Clinical trial registry name and registration number: A Study of FG-4592 for the Treatment of Anemia in Chronic Kidney Disease Patients Not Receiving Dialysis, NCT01750190; Roxadustat in the Treatment of Anemia in Chronic Kidney Disease Patients Not Requiring Dialysis (ALPS), NCT01887600; Safety and Efficacy Study of Roxadustat to Treat Anemia in Patients With Chronic Kidney Disease (CKD), Not on Dialysis, NCT02174627.

Keywords: MACE; anemia; chronic kidney disease; efficacy; roxadustat; safety.

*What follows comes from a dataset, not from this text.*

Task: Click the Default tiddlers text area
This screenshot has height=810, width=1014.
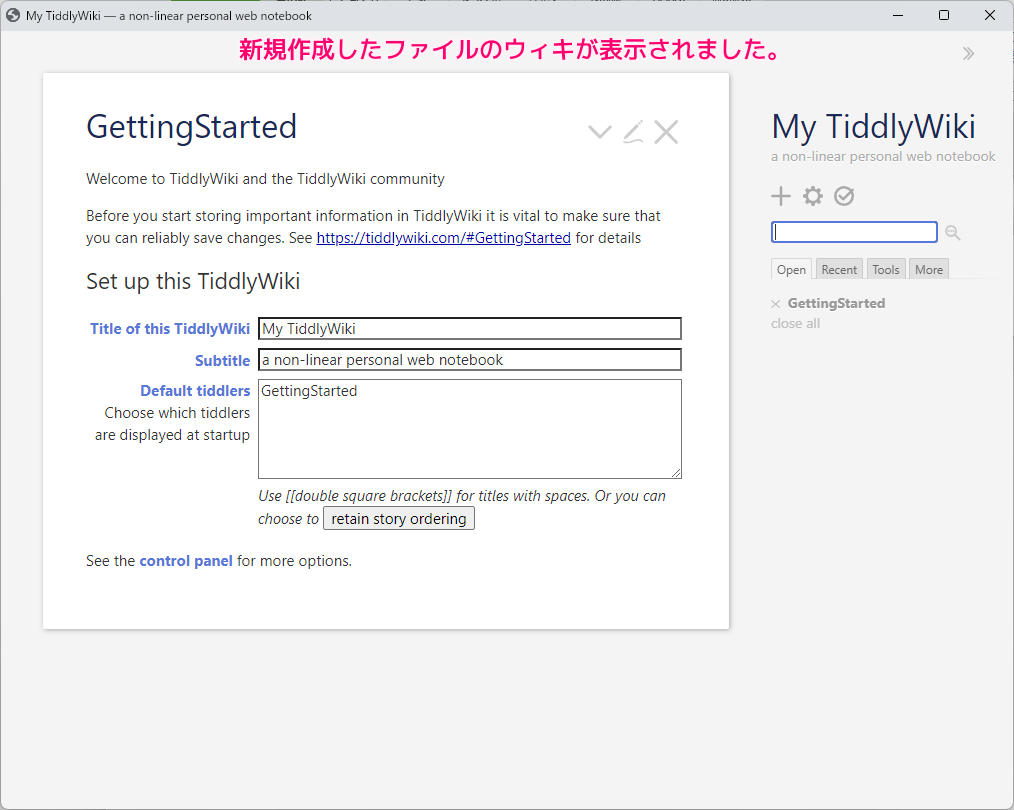Action: pyautogui.click(x=470, y=428)
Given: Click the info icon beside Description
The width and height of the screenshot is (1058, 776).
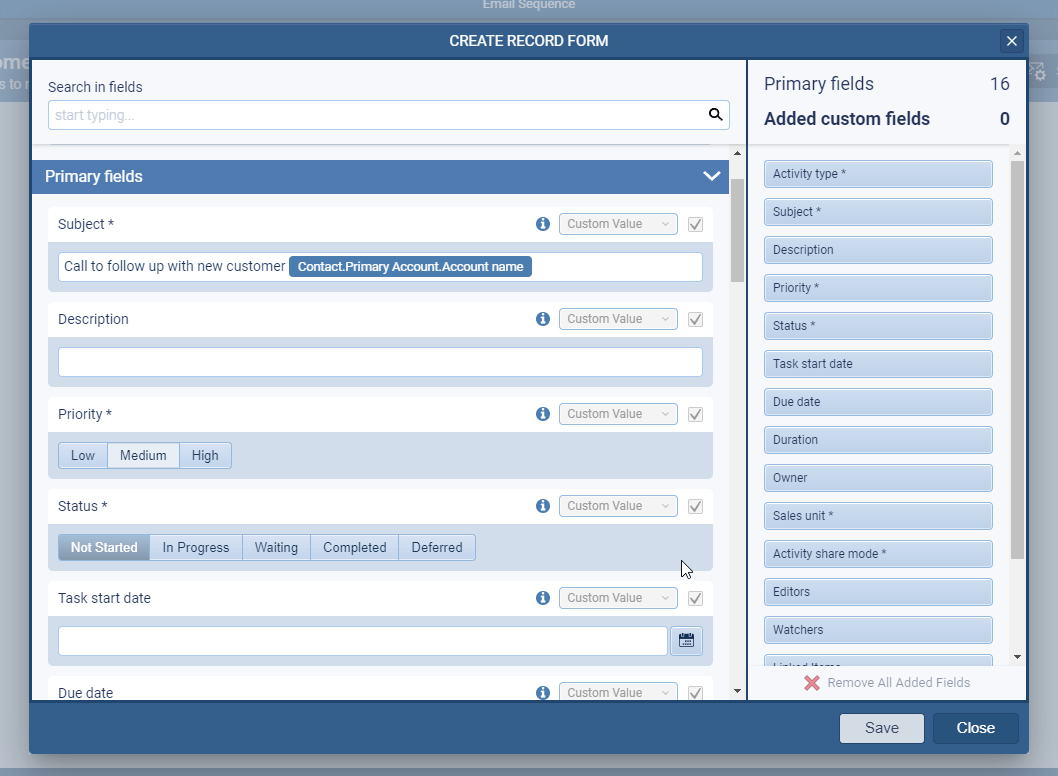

Copyright © 2021 by the American Society of Nephrology.

Figures

Graphical abstract
Graphical abstract
Figure 1.
Figure 1.
CONSORT flow diagram.§In study 001 (OLYMPUS), 2781 patients were randomized but 20 were excluded from statistical analysis because of system technical issues and major good clinical practice violations. In study 608 (ALPS), 597 patients were randomized but three were excluded from statistical analysis because of good clinical practice violations. **Includes adverse event and progressive disease. †Patients who died while on study drug or after discontinuation of study drug were categorized as completing the study in study 001. ‡Development of study-specific discontinuation criteria: either the patient’s decision (the patient is, at any time, free to discontinue treatment, without prejudice to further treatment) or investigator’s decision (including but not limited to these examples: incorrectly randomized patient in whom the inclusion/exclusion criteria violation would put the patient at undue risk, adverse event for which the investigator thinks continued treatment may put the patient at undue risk, severe nonadherence to study protocol, pregnancy, patients who have received two courses of erythropoietin analogue rescue therapy and for whom there is a need for a third course of rescue with erythropoietin analogue, for patients initiating dialysis during the study and for whom there is a need for rescue with erythropoietin analogue). *Vital status was ascertained at the end of the study among 91% of the roxadustat arm and 91% of the placebo arm. CONSORT, Consolidated Standards of Reporting Trials; ITT, intention to treat; SAF, safety analysis set.
Figure 2.
Figure 2.
Hemoglobin levels in the overall non–dialysis-dependent patient population over time (weeks 0–52) (full analysis set).
Figure 3.
Figure 3.
Forest plots for the cardiovascular safety analyses in patients who were not dependent on dialysis (safety analysis set, ITT analysis). ITT analysis refers to analyses comprising both on-treatment and long-term follow-up events. †Follow-up–adjusted incidence rate per 100 patient years: 100×number of patients with events/patient years. Patient years for each patient: (first event occurrence or censor date–first dose date+1)/365.25. 95% CI, 95% confidence interval; H, hospitalization; HR, hazard ratio; MACE, major adverse cardiovascular event defined as all-cause mortality, myocardial infarction, or stroke; MACE+, MACE plus unstable angina and congestive heart failure requiring hospitalization.
Figure 4.
Figure 4.
Kaplan–Meier curves for MACE, MACE+, and all-cause mortality in patients who were not dependent on dialysis (safety analysis set, ITT analysis). MACE was defined as all-cause mortality, myocardial infarction, or death.